## [EXERCISE DESCRIPTION]
Among the records that follow, find the line with "Click the apartment" and the line with "Task: Click the 'DHCP Mode' setting label". Set down those lines and all lines between them exactly, without adding anything.

## [EXERCISE MATERIALS]

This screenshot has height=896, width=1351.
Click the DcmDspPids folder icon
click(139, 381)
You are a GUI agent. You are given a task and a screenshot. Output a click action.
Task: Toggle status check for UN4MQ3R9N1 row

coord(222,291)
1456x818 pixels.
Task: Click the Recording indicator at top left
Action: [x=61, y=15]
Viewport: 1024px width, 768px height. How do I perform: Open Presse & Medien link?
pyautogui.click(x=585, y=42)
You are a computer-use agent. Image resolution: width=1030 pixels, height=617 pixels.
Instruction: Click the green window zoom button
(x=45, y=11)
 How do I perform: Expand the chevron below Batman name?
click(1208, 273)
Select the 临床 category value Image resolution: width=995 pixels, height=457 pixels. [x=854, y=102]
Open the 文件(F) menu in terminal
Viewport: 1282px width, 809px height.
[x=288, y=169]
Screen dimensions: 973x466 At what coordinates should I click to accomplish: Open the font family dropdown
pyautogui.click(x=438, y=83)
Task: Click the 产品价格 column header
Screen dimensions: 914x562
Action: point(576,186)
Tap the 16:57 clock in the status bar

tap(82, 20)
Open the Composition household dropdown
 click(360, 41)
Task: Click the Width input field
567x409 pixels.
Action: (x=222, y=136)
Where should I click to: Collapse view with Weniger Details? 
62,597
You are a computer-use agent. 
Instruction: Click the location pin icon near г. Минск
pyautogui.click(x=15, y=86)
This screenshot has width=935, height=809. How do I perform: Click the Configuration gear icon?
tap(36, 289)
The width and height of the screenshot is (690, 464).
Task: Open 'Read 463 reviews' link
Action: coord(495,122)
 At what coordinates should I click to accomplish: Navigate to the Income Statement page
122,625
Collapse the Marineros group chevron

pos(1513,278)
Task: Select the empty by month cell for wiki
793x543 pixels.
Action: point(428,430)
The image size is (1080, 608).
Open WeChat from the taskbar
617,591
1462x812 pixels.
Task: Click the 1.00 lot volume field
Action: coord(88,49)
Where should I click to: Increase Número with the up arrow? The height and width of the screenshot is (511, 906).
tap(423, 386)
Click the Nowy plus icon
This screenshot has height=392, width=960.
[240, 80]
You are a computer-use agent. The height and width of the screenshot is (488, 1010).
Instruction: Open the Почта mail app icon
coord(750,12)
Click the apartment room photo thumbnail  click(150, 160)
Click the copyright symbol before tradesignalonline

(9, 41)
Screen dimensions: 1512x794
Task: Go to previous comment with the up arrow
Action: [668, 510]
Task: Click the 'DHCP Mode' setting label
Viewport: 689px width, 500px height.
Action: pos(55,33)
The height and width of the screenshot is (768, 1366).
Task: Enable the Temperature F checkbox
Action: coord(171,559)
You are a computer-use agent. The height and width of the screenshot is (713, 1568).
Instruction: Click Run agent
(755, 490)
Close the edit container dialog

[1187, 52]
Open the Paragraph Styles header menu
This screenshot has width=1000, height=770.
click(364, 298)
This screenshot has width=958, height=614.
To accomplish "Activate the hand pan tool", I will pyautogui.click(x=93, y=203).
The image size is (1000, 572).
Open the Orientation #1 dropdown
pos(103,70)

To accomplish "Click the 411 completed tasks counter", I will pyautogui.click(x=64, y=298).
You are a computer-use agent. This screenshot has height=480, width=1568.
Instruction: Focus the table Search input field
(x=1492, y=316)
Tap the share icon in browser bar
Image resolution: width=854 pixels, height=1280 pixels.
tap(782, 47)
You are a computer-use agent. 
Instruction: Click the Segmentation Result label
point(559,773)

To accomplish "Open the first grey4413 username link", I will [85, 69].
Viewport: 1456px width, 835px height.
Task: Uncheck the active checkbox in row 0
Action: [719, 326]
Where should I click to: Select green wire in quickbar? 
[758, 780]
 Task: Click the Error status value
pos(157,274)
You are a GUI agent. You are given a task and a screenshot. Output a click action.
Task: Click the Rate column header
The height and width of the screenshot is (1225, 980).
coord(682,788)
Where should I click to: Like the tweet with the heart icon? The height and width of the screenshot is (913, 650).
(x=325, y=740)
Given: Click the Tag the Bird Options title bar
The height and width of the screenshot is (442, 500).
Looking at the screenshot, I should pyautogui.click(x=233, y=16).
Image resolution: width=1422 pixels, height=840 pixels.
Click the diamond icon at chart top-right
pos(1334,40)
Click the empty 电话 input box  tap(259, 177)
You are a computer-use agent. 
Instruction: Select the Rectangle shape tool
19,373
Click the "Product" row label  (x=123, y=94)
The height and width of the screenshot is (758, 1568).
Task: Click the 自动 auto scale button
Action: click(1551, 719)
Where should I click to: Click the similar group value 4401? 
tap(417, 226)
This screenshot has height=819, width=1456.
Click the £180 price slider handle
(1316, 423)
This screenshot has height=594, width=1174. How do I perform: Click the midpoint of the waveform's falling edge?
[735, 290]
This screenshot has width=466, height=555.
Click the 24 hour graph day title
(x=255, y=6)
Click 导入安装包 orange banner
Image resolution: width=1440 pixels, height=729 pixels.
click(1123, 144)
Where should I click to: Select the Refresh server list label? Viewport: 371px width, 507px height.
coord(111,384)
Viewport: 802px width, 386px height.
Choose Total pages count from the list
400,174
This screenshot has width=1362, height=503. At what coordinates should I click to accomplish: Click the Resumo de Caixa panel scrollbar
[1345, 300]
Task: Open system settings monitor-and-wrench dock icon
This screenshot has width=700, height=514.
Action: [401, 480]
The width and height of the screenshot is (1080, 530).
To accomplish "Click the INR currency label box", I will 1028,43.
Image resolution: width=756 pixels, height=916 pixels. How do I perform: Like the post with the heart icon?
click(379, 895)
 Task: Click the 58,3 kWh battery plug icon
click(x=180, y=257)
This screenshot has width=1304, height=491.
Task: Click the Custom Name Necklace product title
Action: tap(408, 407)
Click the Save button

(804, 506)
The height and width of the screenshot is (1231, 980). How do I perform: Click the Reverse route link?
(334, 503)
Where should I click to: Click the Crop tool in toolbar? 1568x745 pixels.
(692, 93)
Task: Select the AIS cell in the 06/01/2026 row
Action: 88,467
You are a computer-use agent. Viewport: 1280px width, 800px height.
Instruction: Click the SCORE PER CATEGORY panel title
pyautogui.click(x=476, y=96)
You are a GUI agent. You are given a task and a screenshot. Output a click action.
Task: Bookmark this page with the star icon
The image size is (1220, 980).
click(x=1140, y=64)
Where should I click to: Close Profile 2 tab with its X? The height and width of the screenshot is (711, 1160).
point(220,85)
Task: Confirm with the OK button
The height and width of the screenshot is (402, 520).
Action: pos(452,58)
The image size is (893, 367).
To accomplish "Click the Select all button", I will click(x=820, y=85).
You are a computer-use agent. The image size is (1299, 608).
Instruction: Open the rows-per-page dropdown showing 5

## [EXERCISE ANSWER]
Click the apartment room photo thumbnail  click(150, 160)
Click the copyright symbol before tradesignalonline

(9, 41)
Screen dimensions: 1512x794
Task: Go to previous comment with the up arrow
Action: [668, 510]
Task: Click the 'DHCP Mode' setting label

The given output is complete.